Winner of the Best Best Rugby Book category of the British Sports Book Awards 2011.
Shortlisted in the Best Biography category of the British Sports Book Awards 2011.
Longlisted for the William Hill Sports Book of the Year Award 2010.
This is the real story of an extraordinary game, told with astounding insight and almost unprecedented access to key players, coaches and supporters on both sides. The Grudge brilliantly recaptures a day that has gone down in history. Tom English has produced a gripping account of a titanic struggle that thrusts the reader right into the heart of the action. Game on.

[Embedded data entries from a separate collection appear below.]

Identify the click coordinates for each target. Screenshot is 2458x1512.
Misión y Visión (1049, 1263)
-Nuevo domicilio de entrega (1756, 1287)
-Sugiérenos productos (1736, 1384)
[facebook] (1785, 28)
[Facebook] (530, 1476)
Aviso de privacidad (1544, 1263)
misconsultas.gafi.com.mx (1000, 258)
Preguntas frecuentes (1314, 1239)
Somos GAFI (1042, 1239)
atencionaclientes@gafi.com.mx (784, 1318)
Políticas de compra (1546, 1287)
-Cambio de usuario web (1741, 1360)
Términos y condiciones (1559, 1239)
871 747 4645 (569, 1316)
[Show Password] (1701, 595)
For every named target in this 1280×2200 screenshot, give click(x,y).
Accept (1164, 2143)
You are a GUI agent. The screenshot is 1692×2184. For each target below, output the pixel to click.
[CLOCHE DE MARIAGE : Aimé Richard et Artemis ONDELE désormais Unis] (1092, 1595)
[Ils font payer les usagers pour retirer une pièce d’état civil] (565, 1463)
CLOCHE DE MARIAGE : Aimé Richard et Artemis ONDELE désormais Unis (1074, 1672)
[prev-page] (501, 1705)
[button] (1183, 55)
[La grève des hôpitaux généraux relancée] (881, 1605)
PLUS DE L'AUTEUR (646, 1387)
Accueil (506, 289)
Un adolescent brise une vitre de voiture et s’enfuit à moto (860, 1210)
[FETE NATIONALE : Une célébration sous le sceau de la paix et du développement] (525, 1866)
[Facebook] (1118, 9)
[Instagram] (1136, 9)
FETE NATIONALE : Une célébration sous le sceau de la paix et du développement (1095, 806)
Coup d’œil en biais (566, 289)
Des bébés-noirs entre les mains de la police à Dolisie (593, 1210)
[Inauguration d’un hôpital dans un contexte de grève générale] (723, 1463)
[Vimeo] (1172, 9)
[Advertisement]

Murrayfield, the Calcutta Cup, March 1990. England vs. Scotland - winner-takes-all for the Five Nations Grand Slam, the biggest prize in northern hemisphere rugby. Will Carling's England are the very embodiment of Margaret Thatcher's Britain - snarling, brutish and all-conquering. Scotland are the underdogs - second-class citizens from a land that's become the testing ground for the most unpopular tax in living memory: Thatcher's Poll Tax. Fifteen men in blue jerseys are plotting the downfall of the English oppressors. In Edinburgh, nationalism is rising high - what happens in the stadium will resound far beyond the pitch.
Tom English was born in Limerick, Ireland. He writes for Scotland on Sunday. He is the brother of Alan English, whose Stand Up and Fight was a Yellow Jersey rugby bestseller.